[6/10] “El niño de Marte” es un homenaje a la paternidad y un emotivo encuentro entre dos personas que se necesitan para encajar en un mundo donde, al parecer, lo raro es ser humano. Así podría resumirse este drama intimista que nos ofrece Menno Meyjes y que tiene a John Cusack como pilar sobre el que construir una bonita historia de amor, de pérdida y de acogida, en torno a un niño “un poco especial” y dos padres “un poco marcianos”. Porque vemos cómo el pequeño Dennis dice provenir de Marte aunque en realidad sólo es eso… un niño de fuerte imaginación y gran sensibilidad que no tuvo el afecto de un padre –éste sí parece de otro planeta– que desconocía el valor de su hijo, y también descubrimos cómo encontró en David –un escritor de novelas de ficción que también podría ser tildado de “marciano”– al padre adoptivo que le enseñase a entender a los humanos… mientras éste recobraba a la vez las ganas de vivir tras la muerte de su esposa, y también la inspiración para seguir escribiendo.

Una historia entrañable y cargada de sentido positivo, que busca el lado amable de todos los personajes y que no hurga en los aspectos miserables que se suponen en algunos, tal y como deja constancia una fotografía luminosa y diáfana. Situaciones dramáticas de un David y Dennis que se necesitan y ayudan, que se dan su tiempo y se confían hasta llegar incluso a entenderse en el “lenguaje de los marcianos” –simpática es la escena del baile en que el niño arrastra al padre– cuando poco antes ha sido éste quien le haya enseñado el valor relativo de las cosas en la curiosa y práctica guerra de platos y tomate. “Nos movemos en el extraño universo de las relaciones humanas, donde un montón de partículas se juntan en unos cuerpos para buscarse y ayudarse a ser felices”: esta es la explicación con que David trata de convencer al nuevo E.T. que quiere volver “a su casa”, y así hacerle ver que en la Tierra tiene su sitio y misión. Un proceso gradual en la educación en la afectividad, lleno de paciencia y comprensión, con numerosos pasajes muy ilustradores de tal empeño que no esconden su carácter didáctico y aleccionador, con momentos en que lo sentimental se adueña de la historia hasta derivar hacia lo sensiblero, pero con otros de auténtica emoción –como el final dramático, en que el niño angustiado se pregunta por el porqué de todo lo ocurrido–.

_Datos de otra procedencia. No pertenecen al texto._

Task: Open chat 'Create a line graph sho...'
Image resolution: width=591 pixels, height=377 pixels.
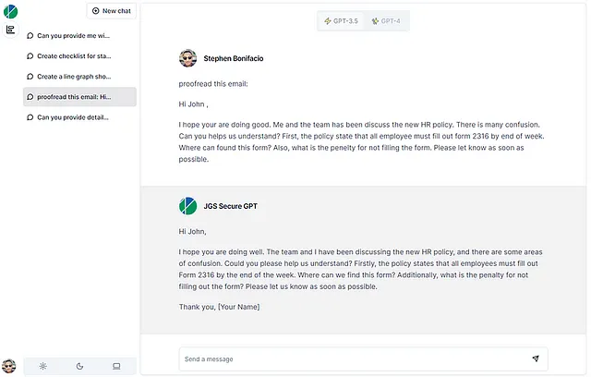Action: pos(79,77)
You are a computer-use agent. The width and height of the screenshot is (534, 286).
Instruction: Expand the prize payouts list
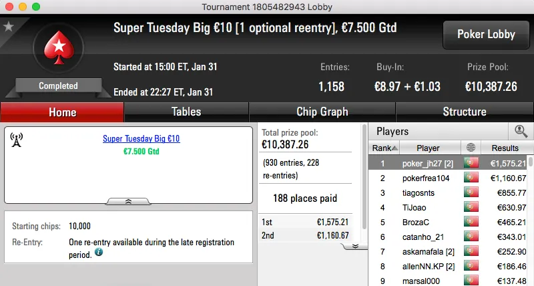tap(355, 246)
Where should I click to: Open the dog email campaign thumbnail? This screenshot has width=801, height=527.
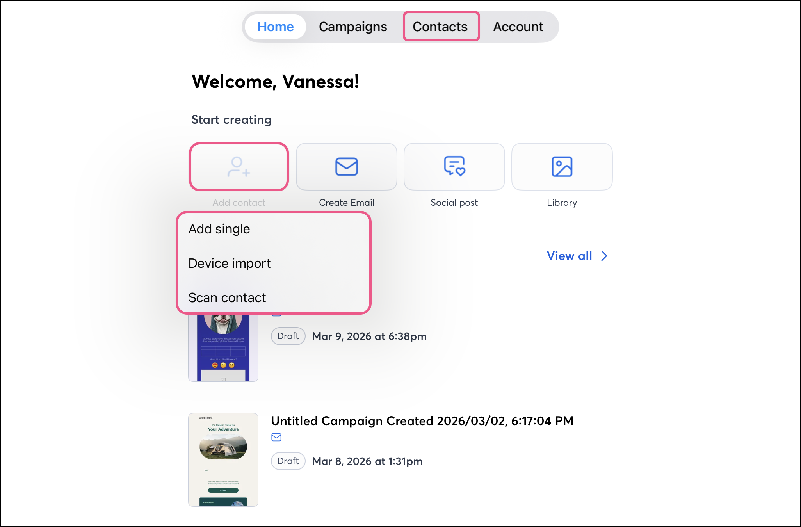(x=223, y=347)
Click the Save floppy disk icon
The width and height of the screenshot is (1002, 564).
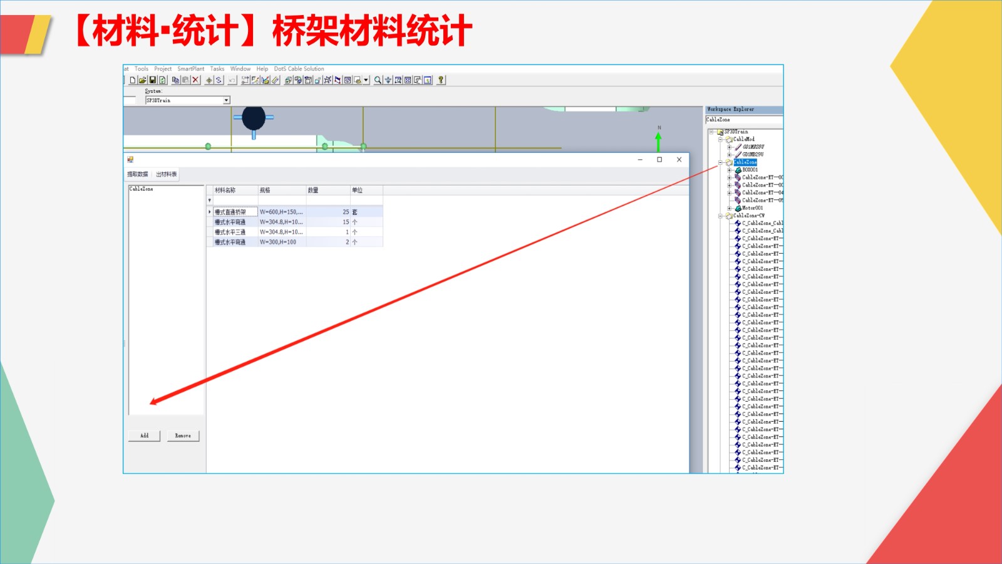click(152, 80)
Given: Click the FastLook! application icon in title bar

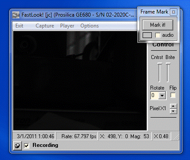Looking at the screenshot, I should point(16,15).
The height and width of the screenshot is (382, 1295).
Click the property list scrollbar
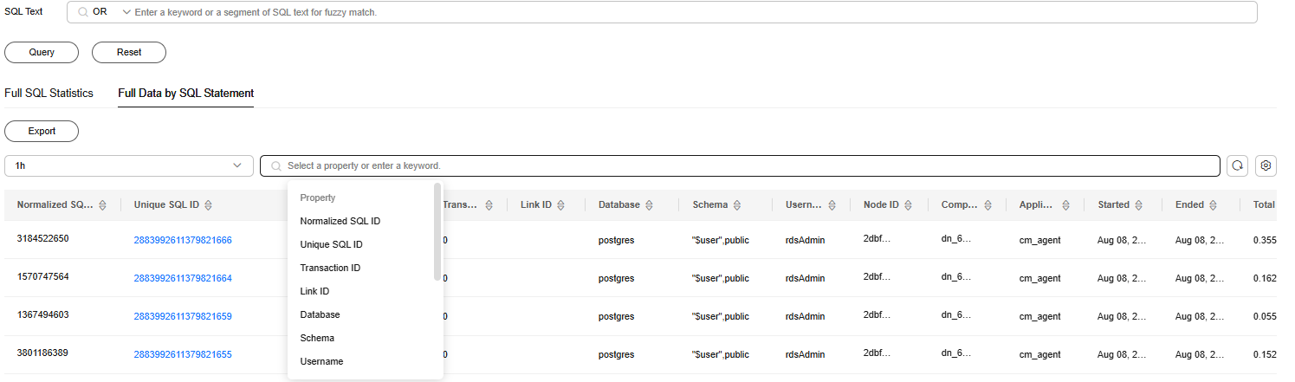tap(437, 230)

El guión es narrativamente convencional y complaciente en el contenido, de ritmo irregular pero con un suspense sobre el origen del niño muy bien dosificado y preservado, con lo que la cinta conserva hasta el final la carta del desenlace incierto… si no supiéramos que “esto es América”. La puesta en escena y la planificación de Meyjes no esconden ningún artificio ni pretensión estética, a pesar de algunos planos cenitales que quieren referirse al origen extraterrestre del chaval y a la mirada de los marcianos, lo mismo que ese zoom de aproximación desde el Cosmos con que se inicia la película. Estamos ante un film muy americano y de aires televisivos, con su juego de béisbol y sus sándwich de queso fundido, con su marketing editorial de lanzar un libro a la conquista del mercado como si se tratara de un gran espectáculo. Es también el reflejo de un mundo literario que necesita nutrirse de la vida, y de un Harry Potter espacial que comienza protegiéndose de la luz solar con una caja de cartón o con cremas, que lucha contra la gravedad con un cinturón de pesos, o que busca a sus padres en un planeta tan imaginario –siempre la imaginación, poderoso lugar de evasión y autoprotección– como el construido por Rowling.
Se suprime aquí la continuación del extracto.